American racing driver (1883–1916)

Carl August Limberg (July 6, 1883 – May 13, 1916) was an American racing driver who was killed during a AAA-sanctioned national championship race.

== Biography ==

Limberg was born in Mount Auburn, Iowa on July 6, 1886. He grew up in San Jose, California, where he became a bicycle racer, participating in endurance competitions across the United States.
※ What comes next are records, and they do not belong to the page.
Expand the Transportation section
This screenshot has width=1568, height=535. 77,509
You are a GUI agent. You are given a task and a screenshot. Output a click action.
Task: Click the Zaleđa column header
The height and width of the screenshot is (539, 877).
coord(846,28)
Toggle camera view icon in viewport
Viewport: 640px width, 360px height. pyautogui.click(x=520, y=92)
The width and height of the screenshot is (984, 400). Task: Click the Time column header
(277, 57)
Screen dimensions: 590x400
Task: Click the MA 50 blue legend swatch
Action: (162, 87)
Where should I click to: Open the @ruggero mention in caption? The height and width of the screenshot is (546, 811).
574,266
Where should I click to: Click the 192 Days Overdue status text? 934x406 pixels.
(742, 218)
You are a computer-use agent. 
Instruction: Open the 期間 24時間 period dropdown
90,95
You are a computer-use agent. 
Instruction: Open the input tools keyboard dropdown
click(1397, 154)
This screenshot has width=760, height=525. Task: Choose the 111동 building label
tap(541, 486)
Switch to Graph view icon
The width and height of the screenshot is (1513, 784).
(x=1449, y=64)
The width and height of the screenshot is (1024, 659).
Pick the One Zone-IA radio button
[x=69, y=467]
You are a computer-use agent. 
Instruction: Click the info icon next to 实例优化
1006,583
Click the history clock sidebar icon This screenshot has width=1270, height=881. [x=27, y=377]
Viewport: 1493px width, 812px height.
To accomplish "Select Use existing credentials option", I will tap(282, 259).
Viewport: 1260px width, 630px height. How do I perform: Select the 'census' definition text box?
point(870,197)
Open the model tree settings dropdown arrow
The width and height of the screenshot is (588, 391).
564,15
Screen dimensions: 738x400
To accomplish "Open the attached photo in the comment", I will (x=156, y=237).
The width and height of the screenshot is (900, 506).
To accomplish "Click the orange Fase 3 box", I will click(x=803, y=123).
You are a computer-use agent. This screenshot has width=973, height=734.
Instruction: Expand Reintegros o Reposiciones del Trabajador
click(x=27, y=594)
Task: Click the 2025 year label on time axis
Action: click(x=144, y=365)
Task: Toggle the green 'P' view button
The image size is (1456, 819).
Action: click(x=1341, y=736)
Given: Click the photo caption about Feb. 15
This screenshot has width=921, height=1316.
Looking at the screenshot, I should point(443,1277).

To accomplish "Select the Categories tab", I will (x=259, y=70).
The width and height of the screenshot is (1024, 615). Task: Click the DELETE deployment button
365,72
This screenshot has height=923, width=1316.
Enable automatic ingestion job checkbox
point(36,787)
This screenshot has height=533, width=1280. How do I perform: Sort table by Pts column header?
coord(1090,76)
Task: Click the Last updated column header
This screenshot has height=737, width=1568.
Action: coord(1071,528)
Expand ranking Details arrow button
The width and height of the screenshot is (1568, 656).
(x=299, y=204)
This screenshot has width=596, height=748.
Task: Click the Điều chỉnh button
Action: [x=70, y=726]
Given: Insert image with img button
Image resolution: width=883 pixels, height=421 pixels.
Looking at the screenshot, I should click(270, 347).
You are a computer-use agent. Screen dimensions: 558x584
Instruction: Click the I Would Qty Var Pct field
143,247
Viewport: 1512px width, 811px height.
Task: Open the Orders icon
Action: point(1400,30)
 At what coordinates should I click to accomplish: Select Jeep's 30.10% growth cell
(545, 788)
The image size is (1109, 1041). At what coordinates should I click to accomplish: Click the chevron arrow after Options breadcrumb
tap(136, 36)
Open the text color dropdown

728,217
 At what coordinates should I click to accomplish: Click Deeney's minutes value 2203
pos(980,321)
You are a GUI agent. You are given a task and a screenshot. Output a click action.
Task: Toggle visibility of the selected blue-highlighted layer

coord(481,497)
In 1908, Limberg moved to Brooklyn, New York and started auto racing in 1910. He was employed by Delage.

== Death ==

On May 13, 1916, Limberg competed in the Metropolitan Trophy, a 150-mile AAA-sanctioned national championship race held at Sheepshead Bay Speedway before 25,000 spectators. Driving car No. 6, he was in the lead on lap 15 when the right rear tire came off his Delage. Limberg's car hit the rail on the eastern embankment; tumbling off of the track, both Limberg and his riding mechanic, Roxie Pallotti, fell to the ground 50 ft below. Both men died of their injuries.